====== Extracted entries
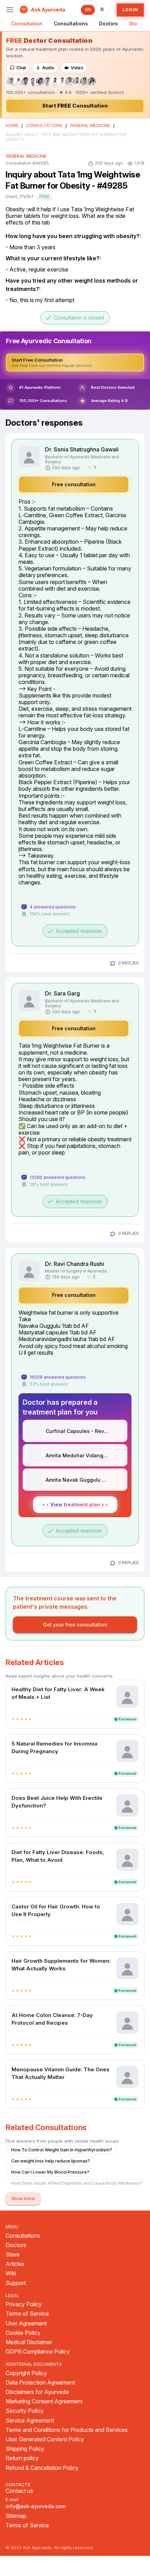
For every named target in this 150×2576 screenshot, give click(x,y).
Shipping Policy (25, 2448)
============
====== Extracted entries
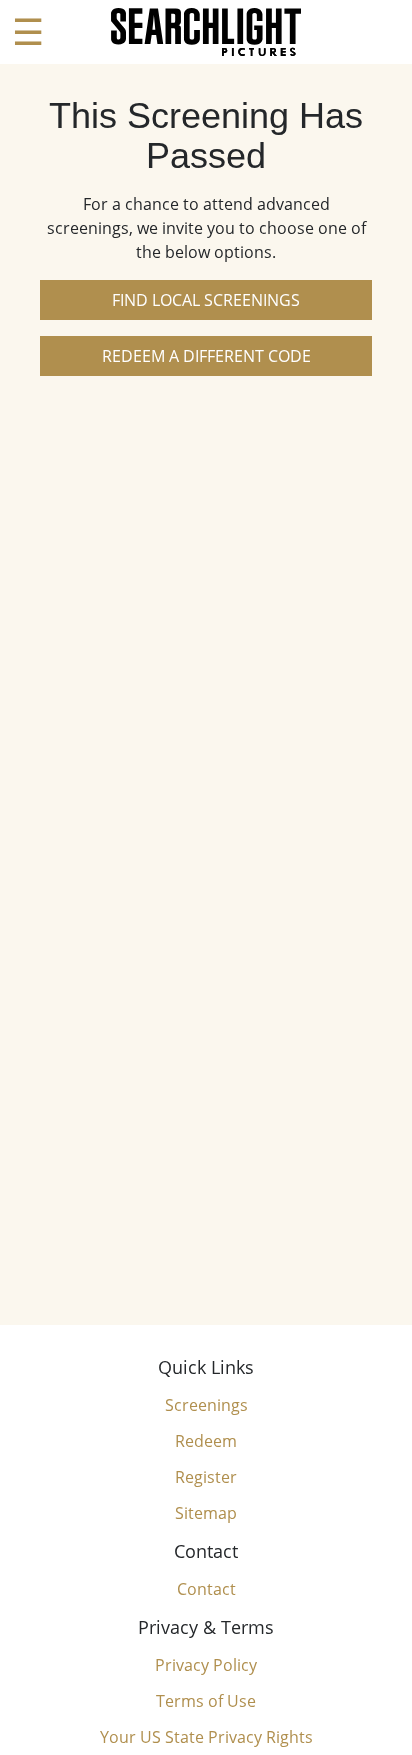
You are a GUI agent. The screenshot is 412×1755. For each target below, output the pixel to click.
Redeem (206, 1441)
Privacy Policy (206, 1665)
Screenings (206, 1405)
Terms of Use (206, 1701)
============
» Problem statement
Could you restate, word for word, the lines above from the one with "For every named" to the one with "Shipping Policy (25, 2448)", both included?

» Task solution
For every named target in this 150×2576 screenshot, give click(x,y).
Shipping Policy (25, 2448)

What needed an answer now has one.